En effet, le but de cette démarche et dû au fait qu’ISO [28], recommande d’éviter autant que possible de systématiquement faire de l’allocation d’impacts entre les produits d’un même portefeuille. Pourquoi ? — Parce que les impacts environnementaux des processus multifonctionnels doivent être attribués à des fonctions uniques selon la norme ISO. La

norme ISO[47] fournit un code général de pratique et souligne l’importance d’éviter l’allocation, et comment le faire en 3 étapes. La première étape, qui comprend deux sous étapes définies comme suit : 1) diviser le processus principal en sous-procédé de manière à distinguer et à associer chaque produit à un sous-processus bien défini ; et 2) développer l’unité fonctionnelle pour inclure des fonctions supplémentaires, c’est-à-dire faire de l’expansion des frontières du système les systèmes affectés.

Toutefois, il arrive que l’on soit en présence des cas où l’allocation est inévitable.

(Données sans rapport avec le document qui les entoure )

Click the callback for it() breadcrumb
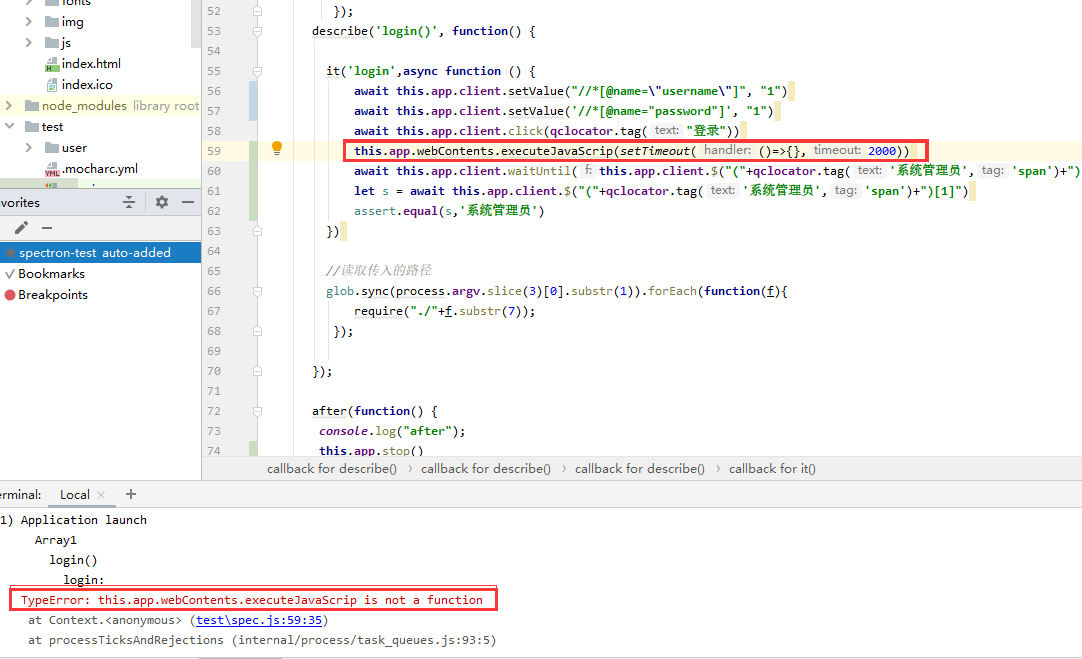1082x659 pixels. click(772, 468)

En d’autres mots, la norme prévoit quand même l’éventualité de faire une allocation dans un contexte où l’allocation semble tout à fait inévitable. Dans ces cas, la norme suggère l’étape 2. En présence d’un cas où l’allocation est inévitable, elle recommande de faire une allocation, mais une allocation convenable (bien que l’expression « allocation convenable » est péjorative comme expression). En d’autres mots, choisir une allocation qui devrait préférentiellement représenter une « relation physique sous-jacente entre les fonctions et les impacts environnementaux » [49]. Par contre, « si la relation sous-jacente » ne peut pas être clairement démontrée, alors la norme suggère la dernière étape (l’étape 3). Cette dernière étape applique une allocation basée sur d’autres relations entre les fonctions (relation économique, relation énergétique, relation massique ou physicochimique entre les fonctions des produits du même portefeuille)[50].

En conclusion, ISO recommande d’éviter autant que possible de faire de l’allocation des impacts, c’est-à-dire éviter la méthode d’allocation des impacts.

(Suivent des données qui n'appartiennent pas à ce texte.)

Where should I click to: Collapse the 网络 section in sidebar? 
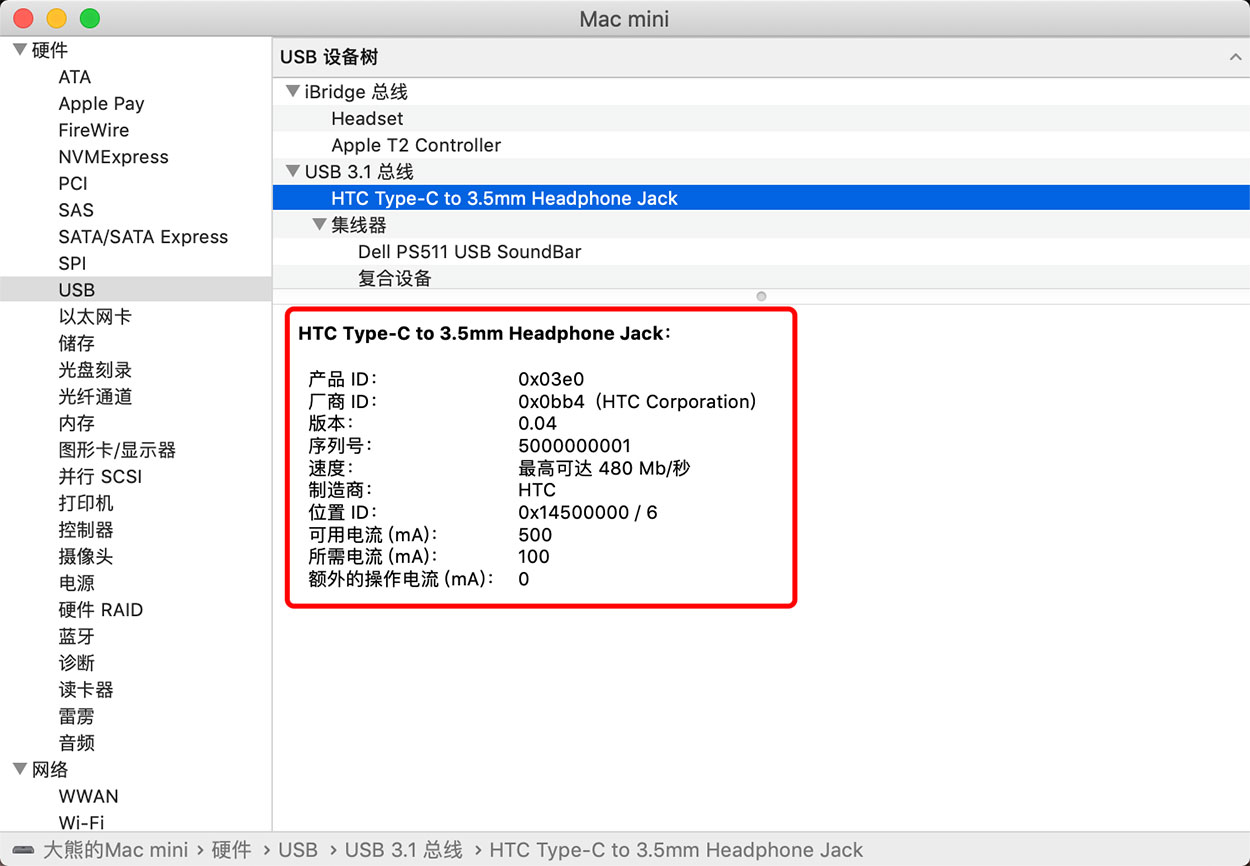(19, 769)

En conclusion, la recommandation se résume à ce qui suit : éviter autant que possible d’appliquer systématique ACV-A, et ne l’appliquer que si, l’évitement est impossible. La revue de la littérature et l’analyse critique ont permis de mettre en exergue les défis méthodologiques associés à l’application de l’ACV en général, et ce peut importe le contexte, et peu importe le domaine ou celle-ci est appliquée. L’application de l’ACV est transdisciplinaire et transversale, et les normes qui régissent son application le sont elles aussi. Cependant, certains auteurs reconnaissent que la norme ISO devrait être élargie pour fournir des conseils plus précis sur la façon d’aborder les allocations d’impacts [51-53].